Итак, Новый год – это новые ожидания, возможная и мифическая амнистия, а как там в этой связи политика Госдумы? А что президент? О, ведь скоро выборы! – точно будет амнистия. Лишь бы нагнали всех, а не только беременных, инвалидов и ещё каких бездуплёвых… Здесь в этом предчувствии нежданного чуда – амнистии, важно всё: мелочи приобретают качественно иное значение. Иногда потолок чувствительности падает почти до нуля – и человек может запросто сорваться: за пайку, которую баландёры забыли выдать на тех, кого назвали с утра на сезону (и они поехали на суд, на санкцию, на следственные действия – голодные) – человек может закатить чисовской смене такую истерику, что запросто схлопочет несколько суток трюма. А там ещё несколько, и ещё… – доходит до нескольких месяцев в год у некоторых. Здесь человек, как в бульоне, вываривается практически до скелета, выворачивает все внутренности до самого маленького пятнышка, каверны, потемнения в лёгких, в душе, в мыслях – здесь без рентгена видно всё, и никуда не скроешься. Мелочи поведения, закорючки в словах – всё складывается в плотную мозаику спаянных в одно целое 17 жизней, делящих 12 шконок по очереди (на самом деле ещё меньше – 10. Одна шконка – под колхоз, вещи пацанов, другая, около решки – для дорожников). Правда, Покемоха места не занимает – лежит на своем матрасе возле парапета.

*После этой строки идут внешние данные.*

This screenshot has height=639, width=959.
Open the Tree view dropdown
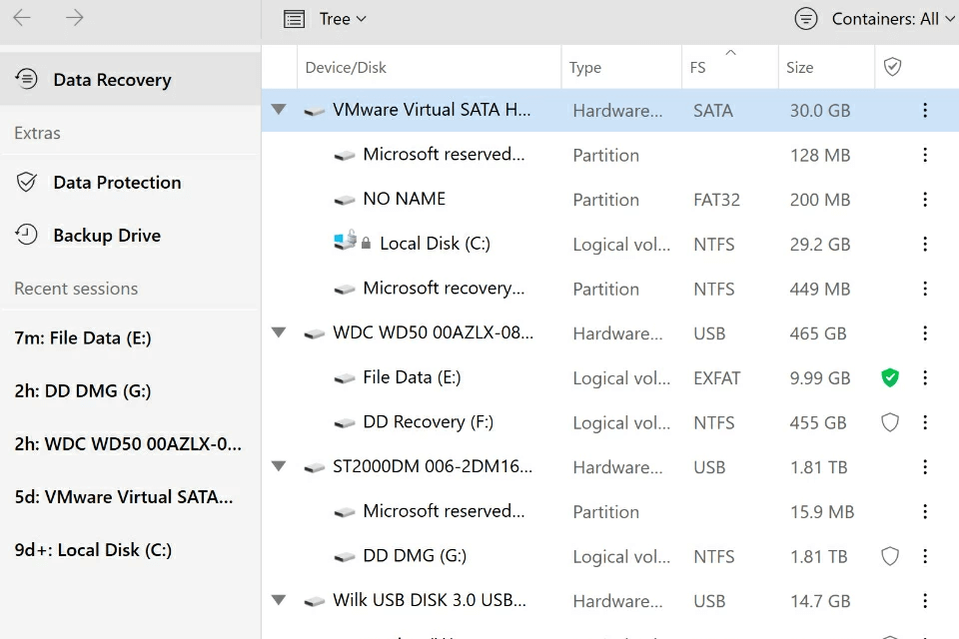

Это новая семья для каждого, будь он хоть молдаван, хоть француз. Лёха, если не врёт, по отцовской линии через дедушку француз. И фамилия у него странная – то ли от слова кивер, то ли кувер, переделанный на наш русский шляпер, если в переводе – был бы Шапошников, или Шляпников – короче какой-то кувер-бувер!.. И голова у него подозрительно круглая… И сам он слишком упрямый.
– Может Шляпой тебя наречь? Или Грибком? А что – вон ты как мухоморишь – сутками… То на одной шконке, то на другой бизонишь, – ласково поддевает Безик, аккуратно отделяя пластиковую крышку, чтоб не повредить, и чтоб потом ещё сгущёнка не пролилась, пока торт будет настаиваться.